A Variscan,deep-crustal-level (eclogite-facies),continental basement massif in western Poland, the Snieznik complex, was tectonically exhumed. Crustal-penetrating mylonite zones record three main kinematic events: early top-to-the-north-directed thrusting, right-slip transpression-tension, and late top-to-the-south and -east normal faulting. Thrusting resulted in extreme crustal thickening and associated eclogite-facies metamorphism. Right-slip movements produced retrogressive crystal-plastic simple-shear zones. Normal faults flank Carboniferous to Early Permian terrigenous sedimentary basins, documenting tectonic and erosional denudation of the Snieznik complex during lithospheric extension.
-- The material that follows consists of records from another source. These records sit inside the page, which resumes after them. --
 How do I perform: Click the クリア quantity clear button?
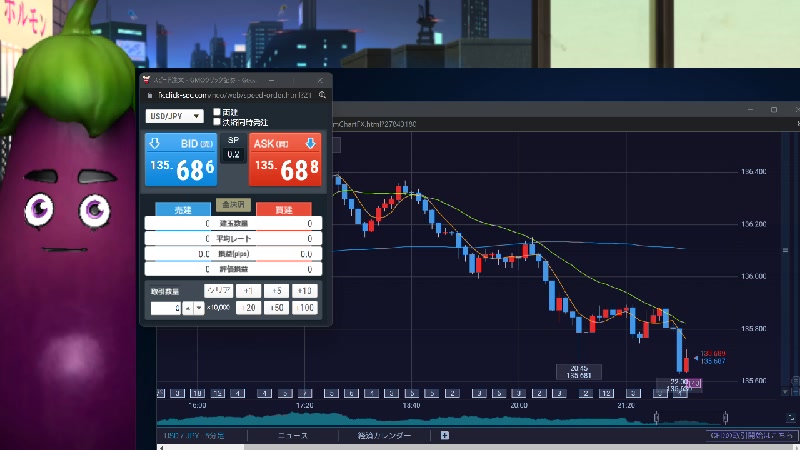(217, 290)

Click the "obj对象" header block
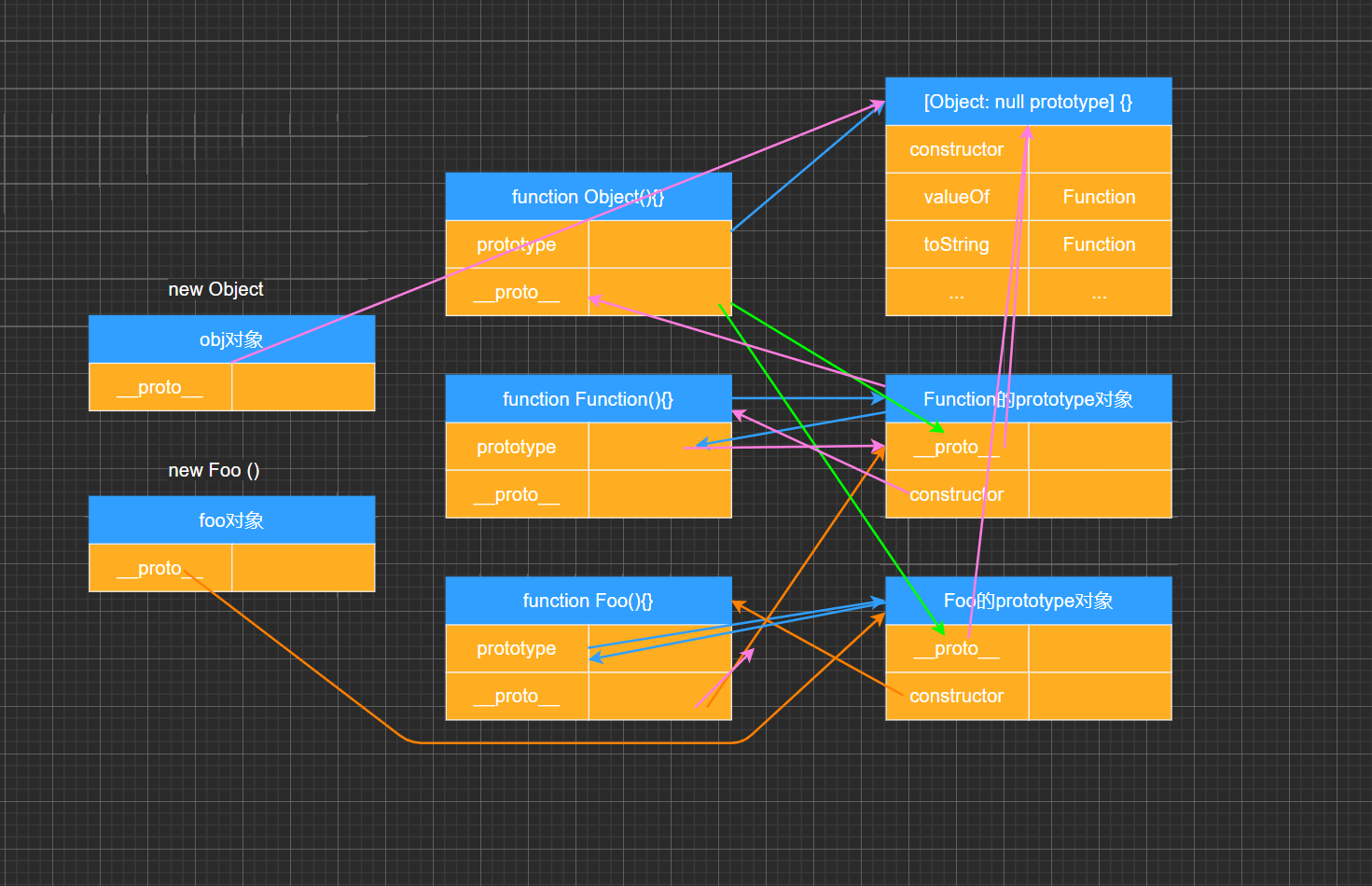231,339
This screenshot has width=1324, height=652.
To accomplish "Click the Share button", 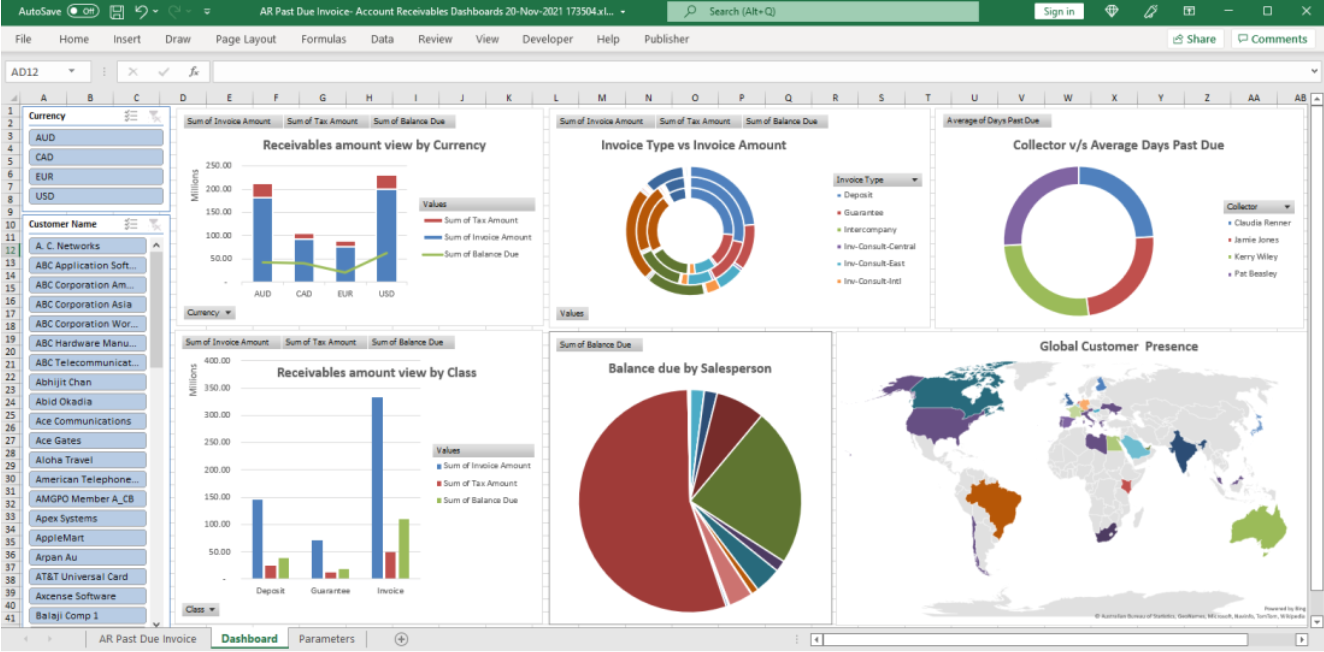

Sm/Nd isotopic dates previously reported for the in situ eclogite-facies metamorphic mineral assemblages are 341, 337, and 329 Ma (Brueckner et al., 1991). 40Ar/39Ar isotopic dates for metamorphic hornblende (338, 333, and 332 Ma), muscovite (329 and 329 Ma), and biotite (328 Ma) reflect times of cooling through the ∼500, 350, and 300 °C isotherms, respectively. These nearly concordant mineral dates document rapid cooling from ∼850 °C (eclogue-facies temperatures) to ∼300 °C. Rapid denudation of these deep-crustal rocks (∼19-22 kbar pressures, >70 km depth) is attributed to processes, similar to those of metamorphic-core complexes, that operated during lithospheric delamination and gravitational collapse. The sequence of late Paleozoic (Alleghanian) crustal thickening followed by right-slip transpression-tension followed by normal faulting recognized in the U.S. Appalachians implies that this tectonic pattern may exist throughout the Afleghanian-Variscan belt.